HTML ordered list: recognize the 'type' attribute #214

ourairquality · 2021-01-06T04:04:44Z

No description provided.

poire-z · 2021-01-06T08:43:06Z

This can already be achieved by using html5.css:

Lines 575 to 593 in face267

    
           ol[type=1], li[type=1] { 
        
             list-style-type: decimal; 
        
           } 
        
           ol[type=a], li[type=a] { 
        
             list-style-type: lower-alpha; 
        
           } 
        
           ol[type=A], li[type=A] { 
        
             list-style-type: upper-alpha; 
        
           } 
        
           ol[type=i], li[type=i] { 
        
             list-style-type: lower-roman; 
        
           } 
        
           ol[type=I], li[type=I] { 
        
             list-style-type: upper-roman; 
        
           }

(There are a lot less stuff in epub.css, for historical reasons, and to have a simpler CSS.)

When HTML attributes can map directly to CSS properties, we can do it via CSS. It might be more expensive, but it avoids adding too much such stuff in the code.
(Not fond of having that in setNodeStyle(), which is already crowded with the pure CSS pecularities.)

Frenzie · 2021-01-06T09:22:45Z

It might be more expensive

Perhaps a good motivation to optimize those code paths, too. grins

ourairquality · 2021-01-06T11:48:08Z

Ok, thanks and that works well and does look cleaner.
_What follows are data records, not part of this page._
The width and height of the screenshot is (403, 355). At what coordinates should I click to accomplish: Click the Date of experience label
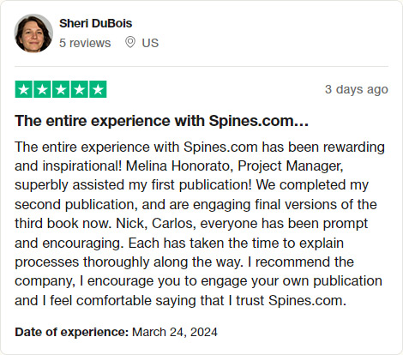point(72,332)
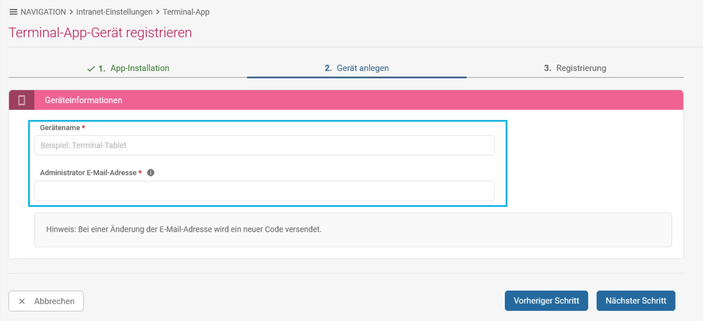Click the Nächster Schritt button
Viewport: 703px width, 321px height.
(x=636, y=301)

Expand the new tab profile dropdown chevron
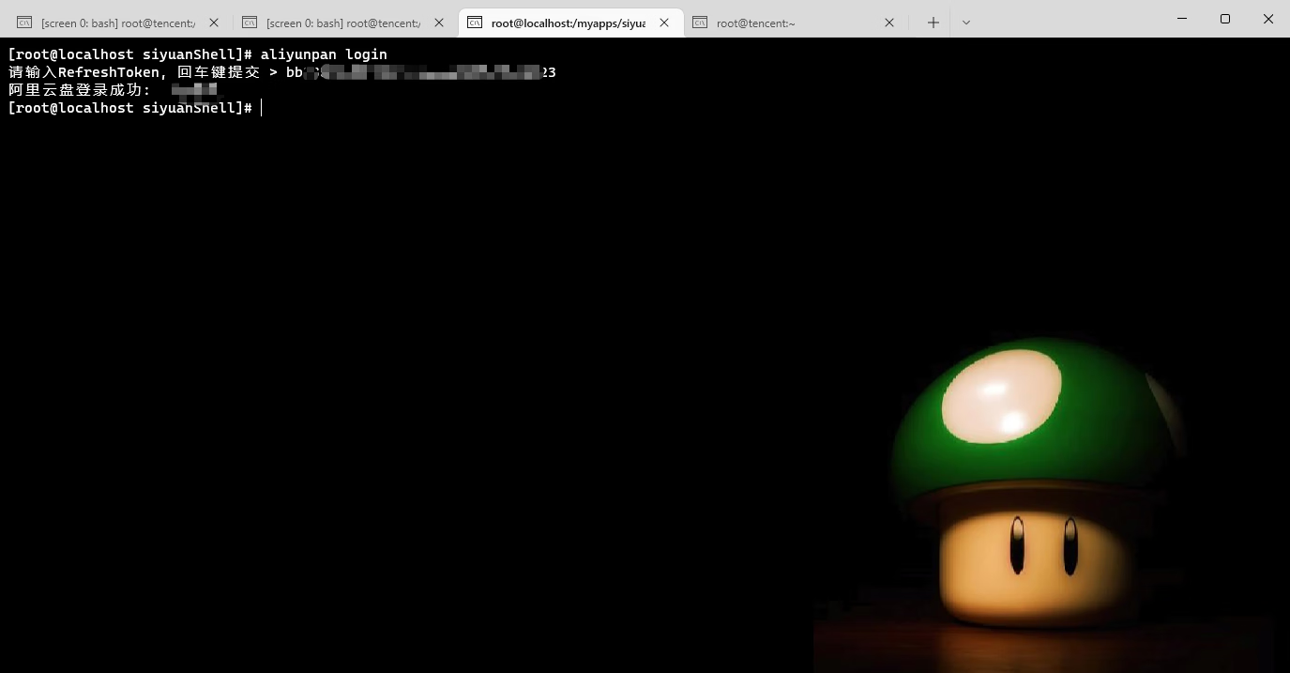[966, 23]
Updated the PR to add these to all the epub.css files in case that is ok to land now.

poire-z · 2021-01-06T11:58:31Z

(Dunno about CoolReader, but on our KOReader side, one can easily switch from epub.css to html5.css - epub.css is quite smaller, and does not have all the attribute matches that html5.css has - may be it could benefit from all of them, but given that it's available in html5.css, I think it's not really necessary - and the spirit of EPUB is to privilege CSS other HTML attributes - HTML3/4 had deprecated quite a few of them, even if HTML5 seems to have added new ones...)

ourairquality · 2021-01-06T12:11:15Z

The type attribute appears to be valid for the <ol> element in the EPUB standard so why not support it. If html5.css can be included easily in coolreader then that was not obvious to me so perhaps not for users in general. It might be appropriate to not add the type attribute for the <li> element in the epub.css files as that is not valid EPUB anyway, but the main commercial readers appear to support it.
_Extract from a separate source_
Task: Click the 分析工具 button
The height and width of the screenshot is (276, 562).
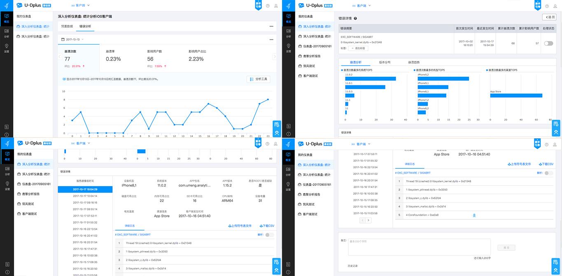Action: pos(258,79)
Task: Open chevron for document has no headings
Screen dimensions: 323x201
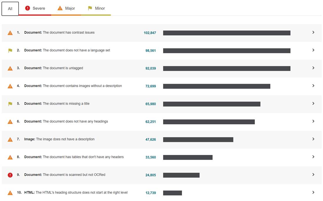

poire-z · 2021-01-06T12:38:46Z

But then, there's no reason to privilege your ol[type] over the many other elem[attr=] that are present in html5.css (ul[type=circle i] thead[hidden] table[rules=cols i] caption[align=bottom i] p[align=center i] table[border] hr[align=right]...)
So, if we put them all in epub.css, we get a huge epub.css that is nearly equal to html5.css. The main difference would be the styling of P (in html5.css: no text-indent, top & bottom margins, like in web browsers - which does not look super nice with books).
Also, in crengine, there are some legacy parsing of attributes, that are done only for HTML files, but not with EPUB files (that might be why I got the feeling of EPUBs privileging CSS over attributes).

The way to go about that is a CoolReader decision (I think I'll keep our short epub.css in KOReader). But having just ol[type] added to epub.css feels a bit clumsy/too quick.

ourairquality · 2021-01-06T12:56:40Z

The EPUB standard could be implement. The type attribute does not not appear to be valid on the ul element in EPUB so that could rule that one out, and could check if the others are valid in EPUB and only add those that are, and that process might keep the epub.css smaller. It's just a request, to try to be a little more compatible with the EPUB standard.

poire-z · 2021-01-06T13:00:28Z

Might be nice if you can achieve that, and the difference is substantial.
What's your reference for what's valid in EPUB ?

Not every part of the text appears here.